DATA SUPPLIED ▸
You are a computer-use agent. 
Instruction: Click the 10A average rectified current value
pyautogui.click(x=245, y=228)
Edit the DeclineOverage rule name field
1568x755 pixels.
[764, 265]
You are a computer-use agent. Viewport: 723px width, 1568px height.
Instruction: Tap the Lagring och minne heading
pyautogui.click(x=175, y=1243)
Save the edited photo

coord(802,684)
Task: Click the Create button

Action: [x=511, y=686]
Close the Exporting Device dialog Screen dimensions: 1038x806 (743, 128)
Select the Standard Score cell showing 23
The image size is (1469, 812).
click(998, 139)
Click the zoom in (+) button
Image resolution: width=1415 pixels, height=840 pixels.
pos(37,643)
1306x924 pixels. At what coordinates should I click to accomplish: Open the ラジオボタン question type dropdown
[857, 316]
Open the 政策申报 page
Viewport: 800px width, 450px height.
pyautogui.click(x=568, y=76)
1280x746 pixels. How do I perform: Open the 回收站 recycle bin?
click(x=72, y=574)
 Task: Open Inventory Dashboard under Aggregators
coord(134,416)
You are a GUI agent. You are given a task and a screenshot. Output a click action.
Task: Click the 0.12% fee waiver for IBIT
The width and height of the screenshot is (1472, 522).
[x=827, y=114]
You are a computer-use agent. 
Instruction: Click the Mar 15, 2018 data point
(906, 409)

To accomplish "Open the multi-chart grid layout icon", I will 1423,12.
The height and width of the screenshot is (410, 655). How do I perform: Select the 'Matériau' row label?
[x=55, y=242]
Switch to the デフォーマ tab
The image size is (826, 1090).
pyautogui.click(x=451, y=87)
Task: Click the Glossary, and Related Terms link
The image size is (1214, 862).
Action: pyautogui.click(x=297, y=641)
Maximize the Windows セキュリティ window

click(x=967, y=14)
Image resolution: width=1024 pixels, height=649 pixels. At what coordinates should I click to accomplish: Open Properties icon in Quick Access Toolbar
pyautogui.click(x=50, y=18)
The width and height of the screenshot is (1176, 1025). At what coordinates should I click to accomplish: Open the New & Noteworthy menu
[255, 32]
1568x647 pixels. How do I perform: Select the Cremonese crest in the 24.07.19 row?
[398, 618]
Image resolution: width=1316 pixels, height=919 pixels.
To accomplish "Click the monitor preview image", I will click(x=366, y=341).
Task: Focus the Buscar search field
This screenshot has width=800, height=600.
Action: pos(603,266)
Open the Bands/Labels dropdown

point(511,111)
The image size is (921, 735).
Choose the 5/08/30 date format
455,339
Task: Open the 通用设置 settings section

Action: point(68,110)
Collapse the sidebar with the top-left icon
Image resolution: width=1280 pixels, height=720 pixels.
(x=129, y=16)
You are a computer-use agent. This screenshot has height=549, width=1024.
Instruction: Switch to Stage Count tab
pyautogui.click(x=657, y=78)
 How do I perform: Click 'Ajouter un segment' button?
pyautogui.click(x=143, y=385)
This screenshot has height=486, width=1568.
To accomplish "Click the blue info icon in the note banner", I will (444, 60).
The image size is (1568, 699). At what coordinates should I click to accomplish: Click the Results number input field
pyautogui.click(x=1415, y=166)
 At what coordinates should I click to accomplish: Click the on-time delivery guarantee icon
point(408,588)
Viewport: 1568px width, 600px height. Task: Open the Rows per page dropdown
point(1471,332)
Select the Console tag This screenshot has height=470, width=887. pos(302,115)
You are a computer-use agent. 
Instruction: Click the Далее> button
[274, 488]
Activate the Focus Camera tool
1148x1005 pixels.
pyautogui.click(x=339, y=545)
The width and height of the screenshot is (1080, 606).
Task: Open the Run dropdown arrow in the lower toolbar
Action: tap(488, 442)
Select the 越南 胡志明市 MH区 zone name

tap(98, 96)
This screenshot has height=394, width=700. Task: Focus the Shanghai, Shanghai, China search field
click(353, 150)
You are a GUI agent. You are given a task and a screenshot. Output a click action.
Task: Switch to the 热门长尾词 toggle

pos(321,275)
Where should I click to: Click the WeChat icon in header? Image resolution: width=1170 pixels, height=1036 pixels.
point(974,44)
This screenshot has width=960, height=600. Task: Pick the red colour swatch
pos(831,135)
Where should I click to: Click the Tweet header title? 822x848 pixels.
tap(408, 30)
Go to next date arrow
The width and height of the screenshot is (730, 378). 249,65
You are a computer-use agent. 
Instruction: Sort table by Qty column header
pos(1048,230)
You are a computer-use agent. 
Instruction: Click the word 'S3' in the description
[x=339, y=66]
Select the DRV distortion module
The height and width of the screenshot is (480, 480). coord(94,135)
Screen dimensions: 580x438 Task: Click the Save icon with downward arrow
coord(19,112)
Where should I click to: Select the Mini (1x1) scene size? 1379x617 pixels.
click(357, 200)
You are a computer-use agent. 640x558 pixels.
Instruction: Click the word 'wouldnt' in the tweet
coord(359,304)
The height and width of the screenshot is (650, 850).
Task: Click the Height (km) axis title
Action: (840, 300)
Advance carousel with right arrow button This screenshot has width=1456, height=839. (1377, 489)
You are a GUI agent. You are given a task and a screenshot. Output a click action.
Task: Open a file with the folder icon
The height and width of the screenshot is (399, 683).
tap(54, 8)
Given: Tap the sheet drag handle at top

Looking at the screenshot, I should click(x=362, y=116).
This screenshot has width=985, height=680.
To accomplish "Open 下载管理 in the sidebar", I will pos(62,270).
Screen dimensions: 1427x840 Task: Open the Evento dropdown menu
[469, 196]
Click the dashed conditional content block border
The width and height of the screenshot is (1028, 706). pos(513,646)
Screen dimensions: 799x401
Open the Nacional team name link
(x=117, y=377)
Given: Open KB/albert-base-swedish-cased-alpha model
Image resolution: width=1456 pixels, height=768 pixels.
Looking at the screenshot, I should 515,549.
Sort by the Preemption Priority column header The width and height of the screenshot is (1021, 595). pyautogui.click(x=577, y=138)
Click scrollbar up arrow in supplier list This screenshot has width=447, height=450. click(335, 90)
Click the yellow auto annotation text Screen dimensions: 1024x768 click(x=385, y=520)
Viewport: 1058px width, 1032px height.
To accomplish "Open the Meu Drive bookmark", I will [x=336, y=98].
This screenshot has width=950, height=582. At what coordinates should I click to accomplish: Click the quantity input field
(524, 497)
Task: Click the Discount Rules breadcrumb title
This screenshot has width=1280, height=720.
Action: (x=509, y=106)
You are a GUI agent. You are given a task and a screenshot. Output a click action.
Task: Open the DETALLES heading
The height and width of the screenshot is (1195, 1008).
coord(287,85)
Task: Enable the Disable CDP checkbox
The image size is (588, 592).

TASK DETAILS ▸
Everything in the listing is to be restated exactly.

EXERCISE SOLUTION ▸
You are a computer-use agent. 
Instruction: Click the 10A average rectified current value
pyautogui.click(x=245, y=228)
Edit the DeclineOverage rule name field
1568x755 pixels.
[764, 265]
You are a computer-use agent. Viewport: 723px width, 1568px height.
Instruction: Tap the Lagring och minne heading
pyautogui.click(x=175, y=1243)
Save the edited photo

coord(802,684)
Task: Click the Create button

Action: [x=511, y=686]
Close the Exporting Device dialog Screen dimensions: 1038x806 (743, 128)
Select the Standard Score cell showing 23
The image size is (1469, 812).
click(998, 139)
Click the zoom in (+) button
Image resolution: width=1415 pixels, height=840 pixels.
pos(37,643)
1306x924 pixels. At what coordinates should I click to accomplish: Open the ラジオボタン question type dropdown
[857, 316]
Open the 政策申报 page
Viewport: 800px width, 450px height.
pyautogui.click(x=568, y=76)
1280x746 pixels. How do I perform: Open the 回收站 recycle bin?
click(x=72, y=574)
 Task: Open Inventory Dashboard under Aggregators
coord(134,416)
You are a GUI agent. You are given a task and a screenshot. Output a click action.
Task: Click the 0.12% fee waiver for IBIT
The width and height of the screenshot is (1472, 522).
[x=827, y=114]
You are a computer-use agent. 
Instruction: Click the Mar 15, 2018 data point
(906, 409)

To accomplish "Open the multi-chart grid layout icon", I will 1423,12.
The height and width of the screenshot is (410, 655). How do I perform: Select the 'Matériau' row label?
[x=55, y=242]
Switch to the デフォーマ tab
The image size is (826, 1090).
pyautogui.click(x=451, y=87)
Task: Click the Glossary, and Related Terms link
The image size is (1214, 862).
Action: pyautogui.click(x=297, y=641)
Maximize the Windows セキュリティ window

click(x=967, y=14)
Image resolution: width=1024 pixels, height=649 pixels. At what coordinates should I click to accomplish: Open Properties icon in Quick Access Toolbar
pyautogui.click(x=50, y=18)
The width and height of the screenshot is (1176, 1025). At what coordinates should I click to accomplish: Open the New & Noteworthy menu
[255, 32]
1568x647 pixels. How do I perform: Select the Cremonese crest in the 24.07.19 row?
[398, 618]
Image resolution: width=1316 pixels, height=919 pixels.
To accomplish "Click the monitor preview image", I will click(x=366, y=341).
Task: Focus the Buscar search field
This screenshot has width=800, height=600.
Action: pos(603,266)
Open the Bands/Labels dropdown

point(511,111)
The image size is (921, 735).
Choose the 5/08/30 date format
455,339
Task: Open the 通用设置 settings section

Action: point(68,110)
Collapse the sidebar with the top-left icon
Image resolution: width=1280 pixels, height=720 pixels.
(x=129, y=16)
You are a computer-use agent. This screenshot has height=549, width=1024.
Instruction: Switch to Stage Count tab
pyautogui.click(x=657, y=78)
 How do I perform: Click 'Ajouter un segment' button?
pyautogui.click(x=143, y=385)
This screenshot has height=486, width=1568.
To accomplish "Click the blue info icon in the note banner", I will (444, 60).
The image size is (1568, 699). At what coordinates should I click to accomplish: Click the Results number input field
pyautogui.click(x=1415, y=166)
 At what coordinates should I click to accomplish: Click the on-time delivery guarantee icon
point(408,588)
Viewport: 1568px width, 600px height. Task: Open the Rows per page dropdown
point(1471,332)
Select the Console tag This screenshot has height=470, width=887. pos(302,115)
You are a computer-use agent. 
Instruction: Click the Далее> button
[274, 488]
Activate the Focus Camera tool
1148x1005 pixels.
pyautogui.click(x=339, y=545)
The width and height of the screenshot is (1080, 606).
Task: Open the Run dropdown arrow in the lower toolbar
Action: tap(488, 442)
Select the 越南 胡志明市 MH区 zone name

tap(98, 96)
This screenshot has height=394, width=700. Task: Focus the Shanghai, Shanghai, China search field
click(353, 150)
You are a GUI agent. You are given a task and a screenshot. Output a click action.
Task: Switch to the 热门长尾词 toggle

pos(321,275)
Where should I click to: Click the WeChat icon in header? Image resolution: width=1170 pixels, height=1036 pixels.
point(974,44)
This screenshot has width=960, height=600. Task: Pick the red colour swatch
pos(831,135)
Where should I click to: Click the Tweet header title? 822x848 pixels.
tap(408, 30)
Go to next date arrow
The width and height of the screenshot is (730, 378). 249,65
You are a computer-use agent. 
Instruction: Sort table by Qty column header
pos(1048,230)
You are a computer-use agent. 
Instruction: Click the word 'S3' in the description
[x=339, y=66]
Select the DRV distortion module
The height and width of the screenshot is (480, 480). coord(94,135)
Screen dimensions: 580x438 Task: Click the Save icon with downward arrow
coord(19,112)
Where should I click to: Select the Mini (1x1) scene size? 1379x617 pixels.
click(357, 200)
You are a computer-use agent. 640x558 pixels.
Instruction: Click the word 'wouldnt' in the tweet
coord(359,304)
The height and width of the screenshot is (650, 850).
Task: Click the Height (km) axis title
Action: (840, 300)
Advance carousel with right arrow button This screenshot has width=1456, height=839. (1377, 489)
You are a GUI agent. You are given a task and a screenshot. Output a click action.
Task: Open a file with the folder icon
The height and width of the screenshot is (399, 683).
tap(54, 8)
Given: Tap the sheet drag handle at top

Looking at the screenshot, I should click(x=362, y=116).
This screenshot has width=985, height=680.
To accomplish "Open 下载管理 in the sidebar", I will pos(62,270).
Screen dimensions: 1427x840 Task: Open the Evento dropdown menu
[469, 196]
Click the dashed conditional content block border
The width and height of the screenshot is (1028, 706). pos(513,646)
Screen dimensions: 799x401
Open the Nacional team name link
(x=117, y=377)
Given: Open KB/albert-base-swedish-cased-alpha model
Image resolution: width=1456 pixels, height=768 pixels.
Looking at the screenshot, I should 515,549.
Sort by the Preemption Priority column header The width and height of the screenshot is (1021, 595). pyautogui.click(x=577, y=138)
Click scrollbar up arrow in supplier list This screenshot has width=447, height=450. click(335, 90)
Click the yellow auto annotation text Screen dimensions: 1024x768 click(x=385, y=520)
Viewport: 1058px width, 1032px height.
To accomplish "Open the Meu Drive bookmark", I will [x=336, y=98].
This screenshot has width=950, height=582. At what coordinates should I click to accomplish: Click the quantity input field
(524, 497)
Task: Click the Discount Rules breadcrumb title
This screenshot has width=1280, height=720.
Action: (x=509, y=106)
You are a GUI agent. You are given a task and a screenshot. Output a click action.
Task: Open the DETALLES heading
The height and width of the screenshot is (1195, 1008).
coord(287,85)
Task: Enable the Disable CDP checkbox
The image size is (588, 592).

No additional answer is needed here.